Rise in young people expressing gender fluidity
Some data indicates experiences like Hernando’s may be on the rise. According to Diamond’s research from 2020, the number of children and adolescents reporting gender identities or expressions that differ from what they were assigned at birth is growing.
In a 2018 study of more than 80,000 9th and 11th graders in Minnesota, US, 3% said they saw themselves as “transgender, genderqueer, gender fluid, or unsure of their gender identity”. In a 2015 Splinter magazine poll cited in Diamond’s paper, in which researchers surveyed more than 1,000 young adults, more than half of millennials said they “believed that gender exists on a spectrum and should not be limited to male and female categories”.
However, Diamond believes this doesn’t indicate that gender fluidity is a new phenomenon. “The rise in expressions for gender fluidity doesn’t mean there’s a new experience happening in the world,” she says. “There’s a new vocabulary available to describe what’s been happening in the world.”
That vocabulary, she suggests, has spread widely via the internet. “[The internet] gave people in their basements who’d never even heard of transgender or queer or anything, from Mozambique to France to Nebraska, [the ability] to instantly and with no financial cost find their experiences reflected back to them in the voices of others,” she says. “That was unthinkable for those of us who came of age… in the pre-internet era.”
Since Hernando says they haven’t seen extensive conversations surrounding gender fluidity in Barcelona and Spain at large, they’ve relied plenty on the internet to get information.

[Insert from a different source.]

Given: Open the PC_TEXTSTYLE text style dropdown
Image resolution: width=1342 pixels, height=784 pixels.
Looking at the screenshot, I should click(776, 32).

They’ve particularly turned to social-media accounts by gender fluid or non-binary people in the US and UK, where they see these conversations happening more widely and openly. “It feels like there’s more awareness about this than here,” they say, adding about Spain, “we’re on our way.”
Even as they feel there’s still work to be done, Hernando is finding themselves in a positive place, particularly as they no longer feel the need to please people who assign them gendered characteristics, like by calling them a “pretty girl”. As Hernando says, “Something really, really powerful happens when… you do not need that validation [from others about your identity] anymore, because you're really happy with who you are.”